レストランや喫茶店に行くと、ムスコのガル男が「足りねぇんだよなぁ」という顔をすることがある。
それは何かというと
紙ナプキンである。
食べ終わった後、口の周りについているかもしれないタレやソースなんかをちょんちょんとおさえて拭く、というのが一般的な紙ナプキンの使い方だと思うのだが、欧米人は、紙ナプキンを口に当て、その両サイドに置いた手で、折りたたむように口角駅を出発して中央リップ駅へ向けてずずず~とこすって最後拭き上げるように口から離すスタイルが主流。しかも食後でなく、食中からガンガン。

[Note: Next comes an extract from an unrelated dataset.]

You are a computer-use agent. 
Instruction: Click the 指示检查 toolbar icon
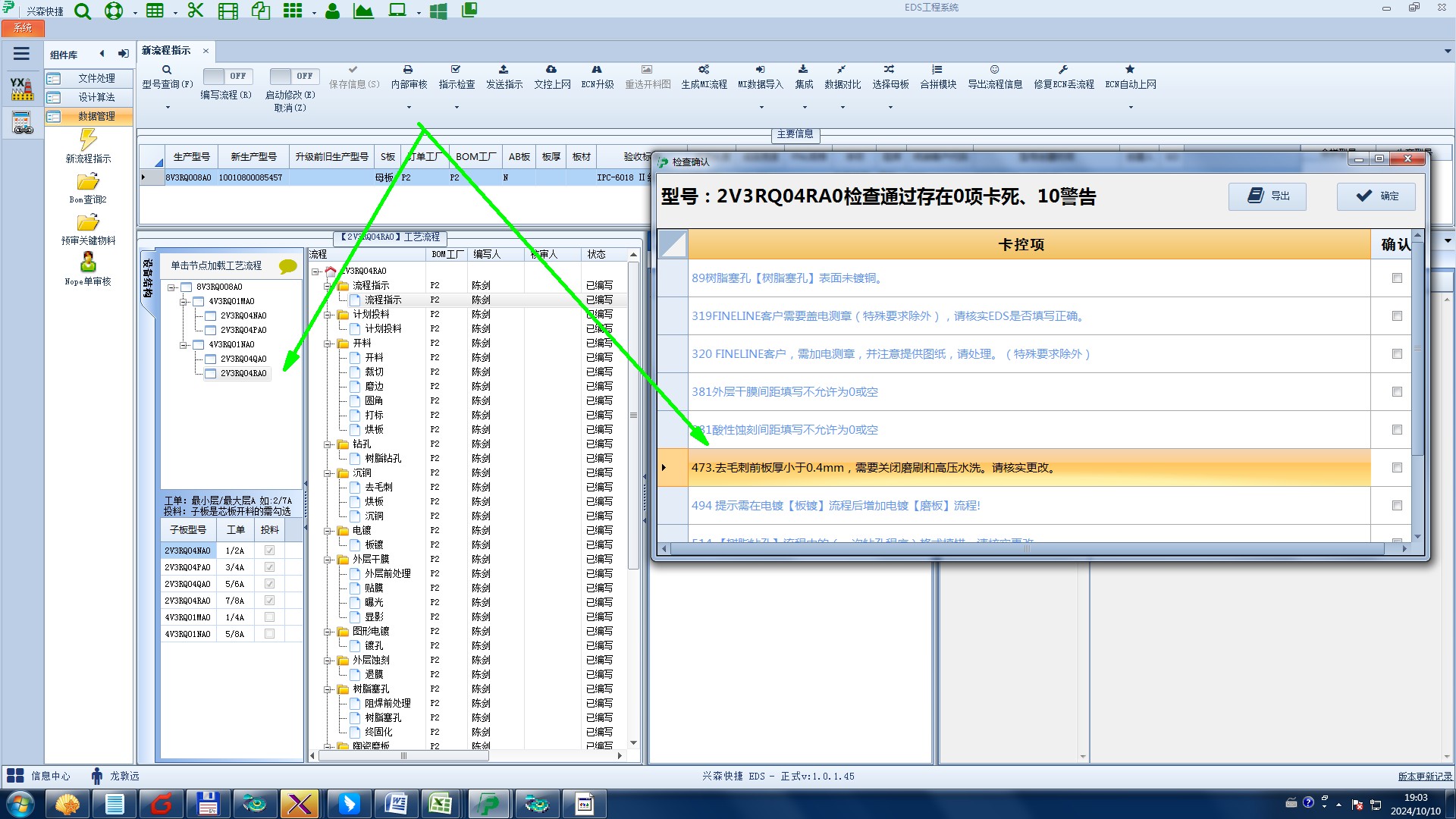(456, 69)
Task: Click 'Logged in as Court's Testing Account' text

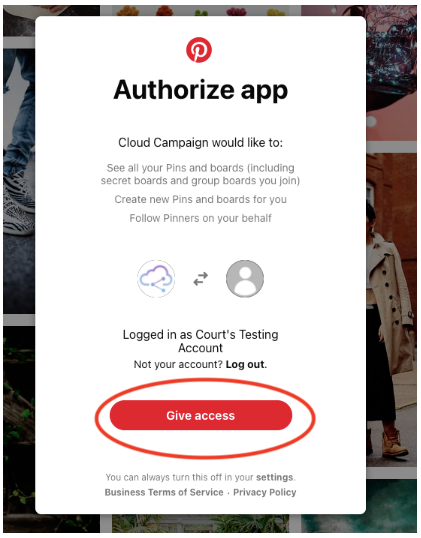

もともと一つの食べ物の中に、パンも肉も野菜もソースもと集めている食べ物が多いアメリカで、ガブっとかんだ時に、口よりも食べ物のサイズがデカいことが多く、一口サイズにしてお箸でお口に運ぶ日本人に比べると、
どこまでを口やと思てんねん
と言いたくなるほど、がっつり汚れるのである。
そのため、紙ナプキンは「ついているかもしれない汚れ」を席に立つ前に取るのではなく、「ついてて当然汚れ」を食事中に何度も取るものという存在なのだ。
その食べ方、拭き方のままのガル男は、日本の喫茶店に置かれた、縦長のナプキンで拭きつつ
小っさ、かった
とブツブツ言いながら口を拭くのである。
クシャっとなった
紙ナプキンを見ながら、ガル男が一口サイズを学ぶにはまだまだ時間がかかり、このナプキンでは拭き残しが往々にして発生するだろうと思ったオカン。
そこで、ある一つのフレーズをガル男にプレゼントすることにしたのだ。
口の周りに残った汚れを女子に「なんかついてんで~」と指摘された時は、
つけてんねん
そう答えよと。このフレーズさえあれば、その瞬間から「きたな!」は「笑い」に変わる。その笑いは、しばらく使えて、しばらく生きる。その間に、ナプキンいらずの一口サイズを覚えるのだ、ガル男よ。
健闘を祈る。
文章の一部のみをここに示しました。